Building the rendering pipeline, algorithms, maths, I've turned off even level 2. It is just more of a distraction than it's worth for that deep state of focus.
So I imagine at least some of the disconnect comes from the area people work in and its novelty or complexity.
This attribute plus a bit of human tribalism, social echo-chambering, & some motivated reasoning by people with a horse in the race, easily explains the discord I see in rhetoric around AI.
The fact is, I think the art of building well with AI (and I'm not saying it's easy) is to have a heterogenously vibe-coded app.
For example, in the app I'm working on now, certain algorithmically novel parts are level 0 (I started at level 1, but this was a tremendously difficult problem and the AI actually introduced more confusion than it provided ideas.)
And other parts of the app (mostly the UI in this case) are level 7. And most of the middleware (state management, data model) is somewhere in between.
Identifying the appropriate level for a given part of the codebase is IMO the whole game.
This part of your post I think signals that you are either very new or haven't been paying attention; single developers were outperforming entire teams on the regular long before LLMs were a thing in software development, and they still are. This isn't because they're geniuses, but rather because you don't get any meaningful speedup out of adding team members.
I've always personally thought there is a sweet spot at about 3 programmers where you still might see development velocity increase, but that's probably wrong and I just prefer it to not feel too lonely.

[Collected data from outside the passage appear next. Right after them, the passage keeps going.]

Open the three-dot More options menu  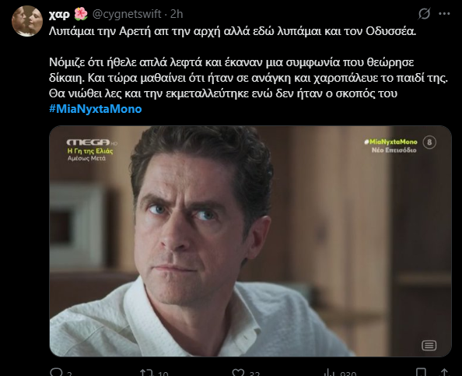444,13
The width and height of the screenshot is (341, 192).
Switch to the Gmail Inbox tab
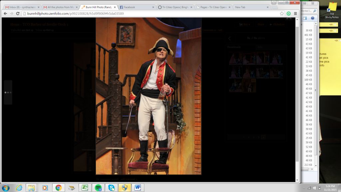(21, 7)
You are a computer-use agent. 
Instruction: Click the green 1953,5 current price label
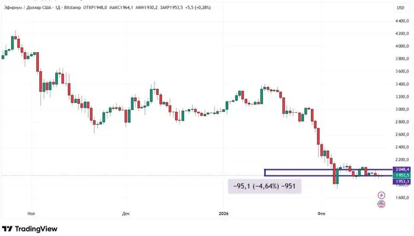[401, 175]
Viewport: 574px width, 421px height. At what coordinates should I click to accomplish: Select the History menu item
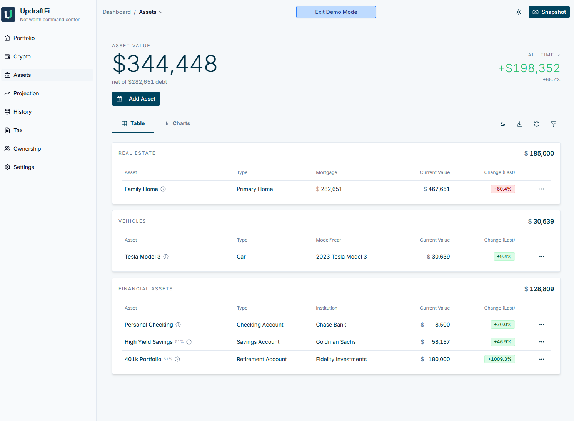(x=22, y=112)
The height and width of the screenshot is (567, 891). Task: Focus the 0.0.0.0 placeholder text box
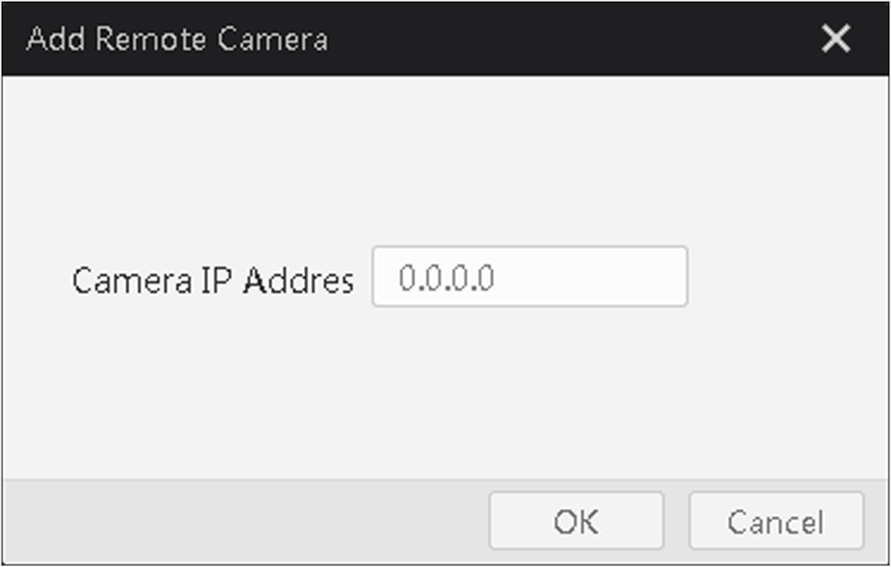point(530,277)
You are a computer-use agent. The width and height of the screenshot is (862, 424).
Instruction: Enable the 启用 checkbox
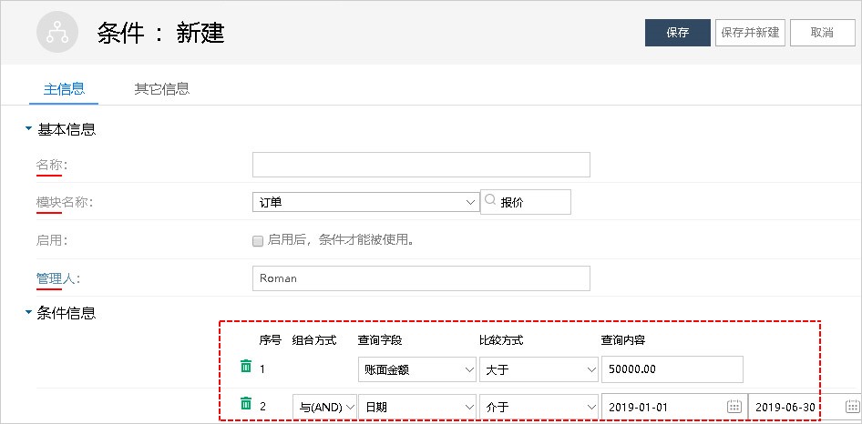click(258, 241)
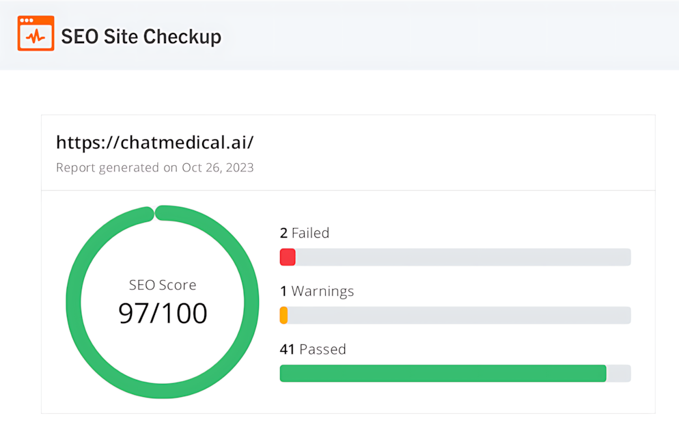This screenshot has width=679, height=444.
Task: Click the SEO Site Checkup header title
Action: [141, 36]
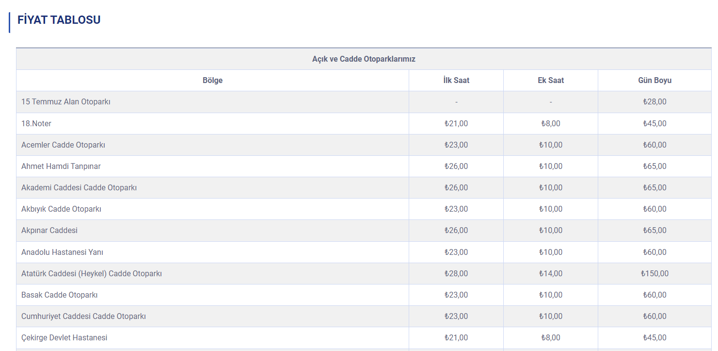Select the Bölge column header
Image resolution: width=718 pixels, height=351 pixels.
click(212, 80)
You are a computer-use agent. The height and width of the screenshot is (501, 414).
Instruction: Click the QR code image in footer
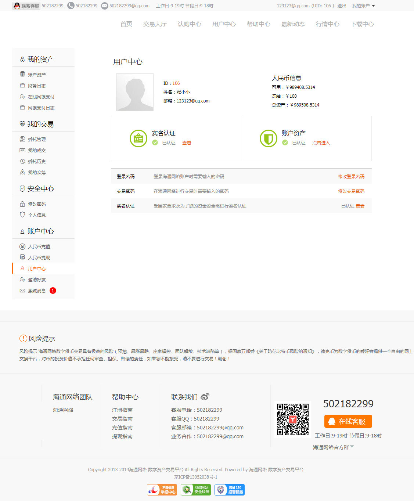293,419
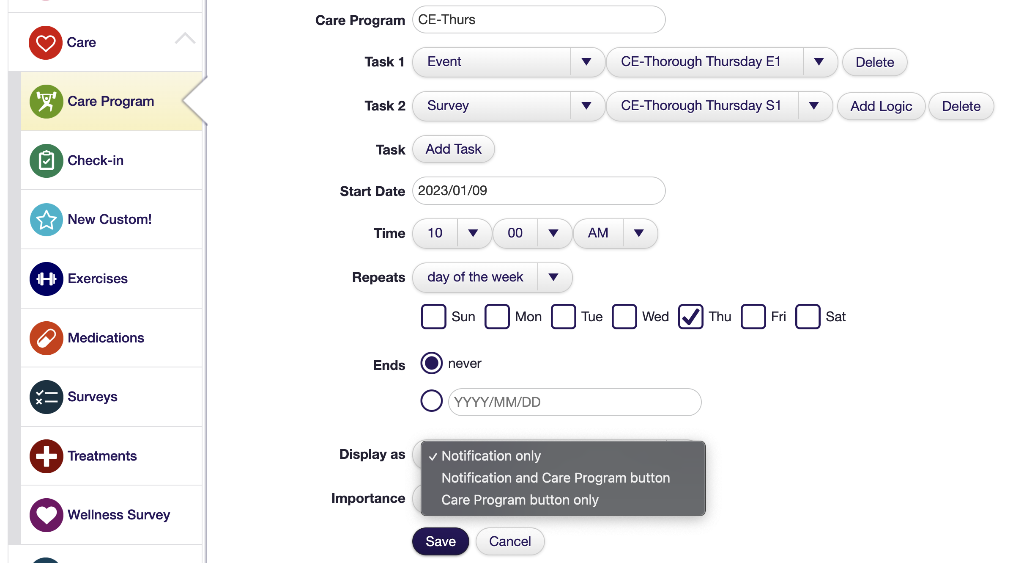Select the Wellness Survey heart icon

[46, 515]
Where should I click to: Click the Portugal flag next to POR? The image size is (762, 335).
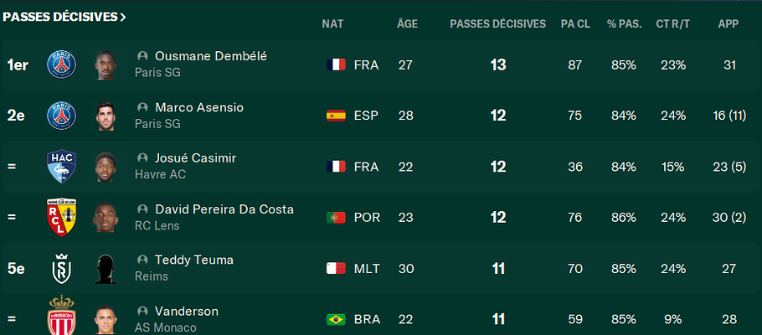336,218
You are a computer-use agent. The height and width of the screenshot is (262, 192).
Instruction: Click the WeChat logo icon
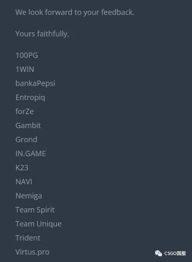tap(159, 253)
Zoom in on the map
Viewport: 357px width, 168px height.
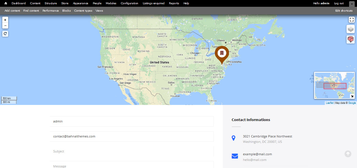[5, 20]
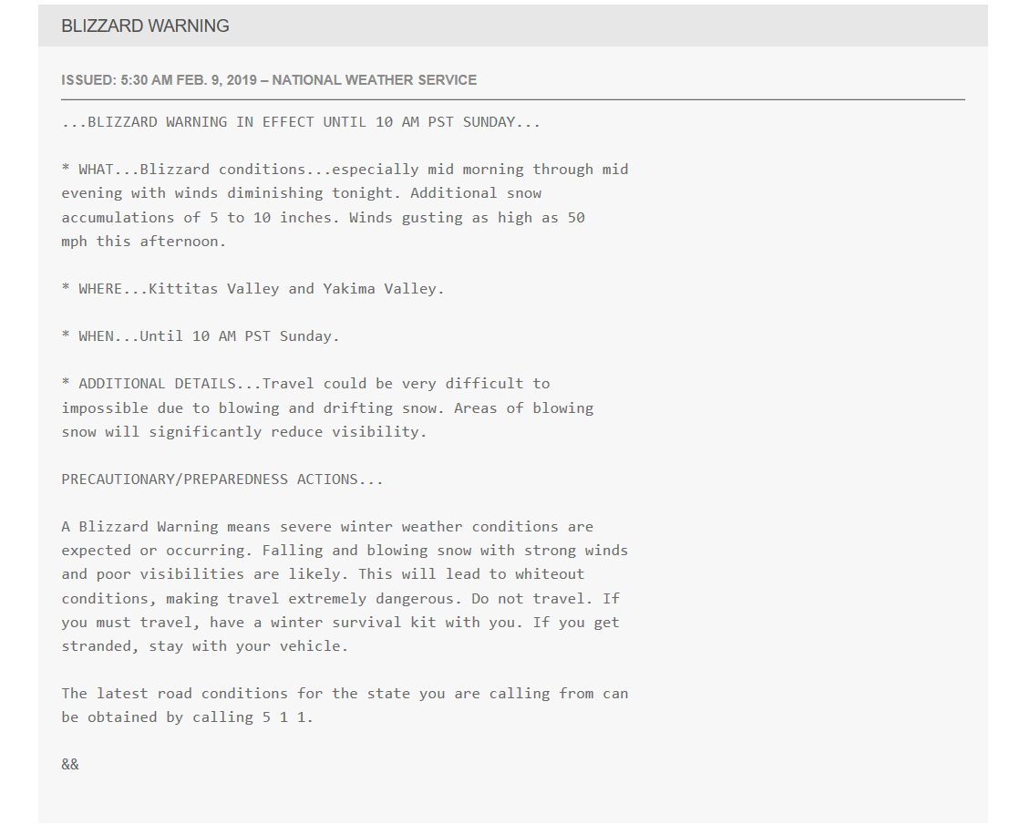Click the PRECAUTIONARY/PREPAREDNESS ACTIONS heading

point(222,480)
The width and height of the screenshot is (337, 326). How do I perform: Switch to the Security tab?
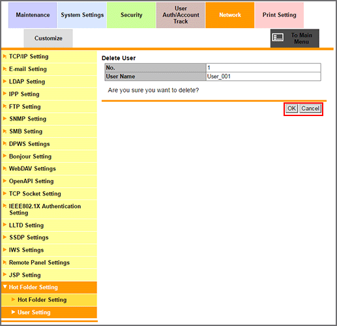(131, 15)
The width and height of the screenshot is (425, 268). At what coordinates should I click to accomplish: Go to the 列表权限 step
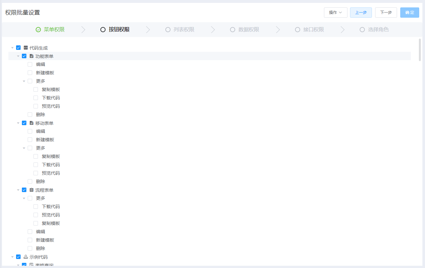tap(184, 30)
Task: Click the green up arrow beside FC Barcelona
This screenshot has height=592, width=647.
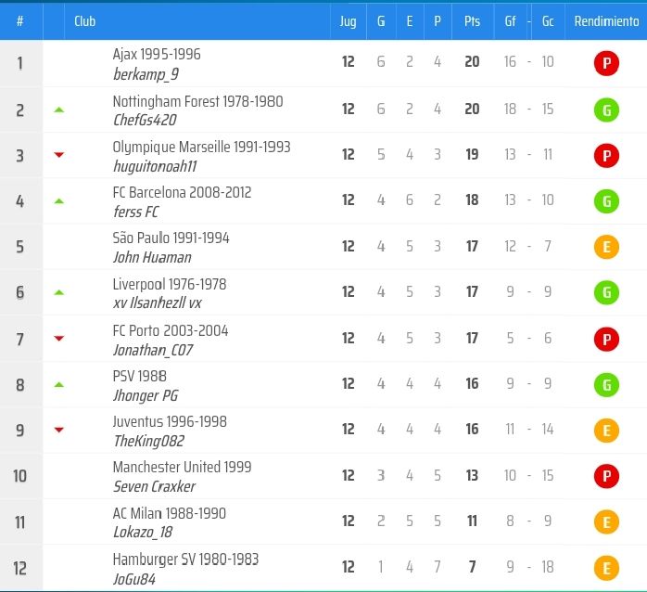Action: click(59, 200)
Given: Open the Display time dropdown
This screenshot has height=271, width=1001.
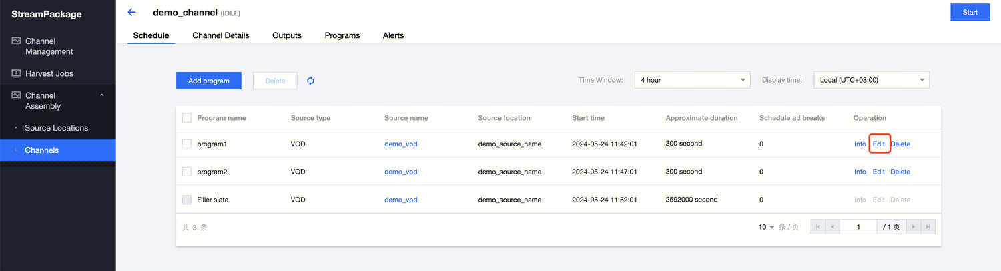Looking at the screenshot, I should (871, 80).
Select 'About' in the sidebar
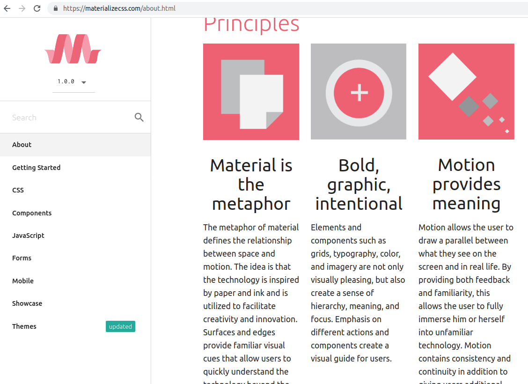 pyautogui.click(x=22, y=144)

In any case teams are not there to speed anything up, and anyone who thinks they are is a moron. Many, many people in management are morons.
There may be certain fields where you can't even get to 5.
I could probably get to a 7 with some additional tooling and a second max 20 account, but I care too much about the product I'm building right now. Maybe for something I cared less about.
IMO if you're going 7+, you might as well just pick a statically typed and very safe (small surface area) language anyways, since you won't be coding yourself.
> of course some people think that you lose touch with the ground if you go above AI Level 2
I really think that this framing sometimes causes a loss of granularity. As with most things in life, there is nuance in these approaches.
I find that nowadays for my main project I where I am really leaning into the 'autonomous engineering' concept, AI Level 7 is perfect - as long as it is qualified through rigorous QA processes on the output (ie it is not important what the code does if the output looks correct). But even in this project that I am really leaning into the AI 'hands-off' methodology, there are a few areas that dip into Level 5 or 4 depending on how well AI does them (Frontend Design especially) or on the criticality of the feature (in my case E2EE).
The most important thing is recognizing when you need to move 'up' or 'down' the scale and having an understanding of the system you are building
Thanks for that list of levels, it's helpful to understand how these things are playing out and where I'm at in relation to other engineers utilizing LLM agents.
I can say that I feel comfortable at approximately AI level 5, with occasional forays to AI level 6 when I completely understand the interface and can test it but don't fully understand the implementation. It's not really that different from working on a team, with the agent as a team member.
I’m not sure I believe that Level 7 exists for most projects. It is utterly *impossible* for most non-trivial programs to have a spec that doesn’t not have deep, carnal knowledge of the implementation. It can not be done.
For most interesting problems the spec HAS to include implementation details and architecture and critical data structures. At some point you’re still writing code, but in a different language, and it migtt hurt have actually been better to just write the damn struct declarations by hand and then let AI run with it.